A holy grail in education is “personalised learning”. Rather than a one-size-fits-all of industrialised classrooms, we need personal tutoring for each. Much of this hinges on “understanding” the student so that what’s offered up next optimises their learning path. So far, and bizarrely, doing hand-calculating is a typical place this has been employed. Harder and harder examples of a technique…except of course in many cases that’s exactly the procedural hand-calculating that the computer ought to be doing itself…and it‘s right there, ready to compute! Easy for the computer to understand, easy to codify, but also exactly what the computer does best. Instead, it’s exactly what the computer hasn’t done well that we need to help in guiding the student to understand. Building confidence. Being able to explain. Understanding unstructured student questions. Taking the messy and making sense of it.

Accelerating experience

What’s great about having the computer ask and answer questions, or help, is the volume of experience you can get and instantaneous feedback. Think flight simulators. A simpler case of this for me was spelling correction. I’m naturally a lousy speller, but when good spellcheckers became standard my unaided spelling improved rapidly. Why? Because I confidently used more complex words I’d avoided; when I got them wrong, I instantly got the right spelling in front of me, not a week later; it was in the same font, the picture better imprinted in my head for next time. But this is contrary to much of the educationalist prophecies of the time and wishes to ban spellcheckers in schools.

Get your facts straight

Of course, to parallel this, the personalised learning environment has not only got to seem to understand and react, but get its facts straight too. That’s why the interface with Wolfram|Alpha and other Wolfram tech is so promising in this context. (My brother described and exemplified this power in general, not just for education, in his recent blogpost). Add in the need-to-know maths, science, having data ready for computation and putting ChatGPT with the Wolfram Edtech solution is way beyond anything on offer today for personalised learning.

Summary: Friend or Foe?

Do I have fears about ChatGPT being unleashed in education?
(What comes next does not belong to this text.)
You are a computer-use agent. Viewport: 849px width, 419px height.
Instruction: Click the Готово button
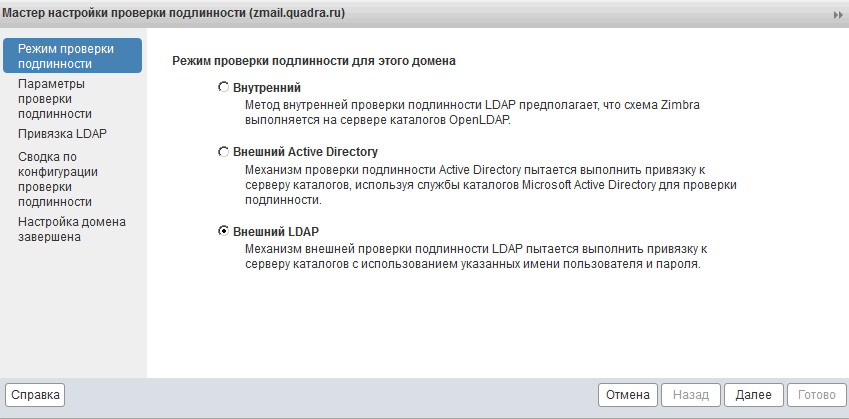click(817, 395)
I do: that fear of negative effects will entrench the failure to have computers available at all times. Those trying to adhere to a pre-computer age will use ChatGPT as yet another reason to ban computers in assessments and other learning situations. It will drive more of a wedge between reformers and traditionalists when there is no such clear-cut dichotomy.

Overall, I’m optimistic. When we talk of mass literacy, average reading ability is higher than of writing. High quality writing is much more specialist. Could ChatGPT and the like change this? Hopefully so. If everyone can generate as well as consume communication more effectively, they’re better empowered. Ally this to achieving mass computational literacy that’s vital for good decision making at all levels in society and I believe we can enter a much brighter AI age.